In these challenging times of Covid 19 Lockdown and enforced limitations on the way we work and the way we create it is becoming more apparent that we need to adapt, innovate and evolve our practice.
At the beginning of this isolation period and being compelled to work from home I mistakenly thought I would be able to make good use of less time on the road travelling to University to teach and to clients to coach by focusing more on my own studies for the MA in Contemporary Fine Art at the University of Cumbria. I had made a good start in the contemporary context of the folk horror revival, a project initiated in 2014 to celebrate folk horror in film, music, literature, art and culture. I had created a fictitious folklore story to explore its artefact creation and curation in a museum style setting. All was looking good until the lockdown separated me from my studio, workshop, tools and the materials to make my artefact pieces.
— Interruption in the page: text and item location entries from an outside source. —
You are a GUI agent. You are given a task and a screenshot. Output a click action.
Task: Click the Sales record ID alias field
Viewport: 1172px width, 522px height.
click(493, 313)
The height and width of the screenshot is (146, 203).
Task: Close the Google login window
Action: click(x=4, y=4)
The Folk Horror Revival genre builds upon Adam Scovell’s Chain of key required elements of: landscape, isolation, skewed moral and belief systems and supernatural or violent happenings. A linking system of potential cause-to-effect narrative, aesthetic and thematic aspects. Whilst the invisible horror Covid 19, will, I’m sure, live on as the villain in many creative folk horror stories, films and art that will emerge in the future, it is being felt and feared collectively by all of us now.
My first challenge as an artist is to use what materials I still have access to, my en plain air oil painting equipment, my makeshift studio in the spare bedroom and my imagination to capture my contemporaneous reflections and responses to this contemporary global issue. To this end I have decided to take Scovell’s first two elements, landscape and isolation and mine my old photographs and memories that evoke feelings of uncanny, weird, other worldly experiences and keep a daily diary of small oil landscape paintings.
The second challenge is how can I present my art to the world and share my contemporary commentary when audiences are prohibited from attending exhibitions. My first attempt in response to this challenge is this blog, so please give feedback so I can assess its degree of success or failure.
So here are my first two diary entries:
‘Stormy Sky’ triggers a memory of being alone whilst working away from home in Bedfordshire back in 2005 a time of exploration into alternative healing and spiritual cleansing, a blend of both positive and negative emotions, not to mention a few unsettling and scary experiences.
St Bees Beach is a beautiful place I found myself at whilst again working away from home, this time on the North West coach of Cumbria. Created from a photograph I took on a Sunday evening in February 2018 in a moment of complete isolation, a huge beach with imposing headland and not a soul in sight, an eerie, unsettling and yet beautiful experience.
Even though I’m only two days into this artistic endeavour, and I don’t know how long the restrictions will apply, I’m finding the focus has an additional benefit, it’s making me feel more resilient in the uncanny uncertainty of Covid 19.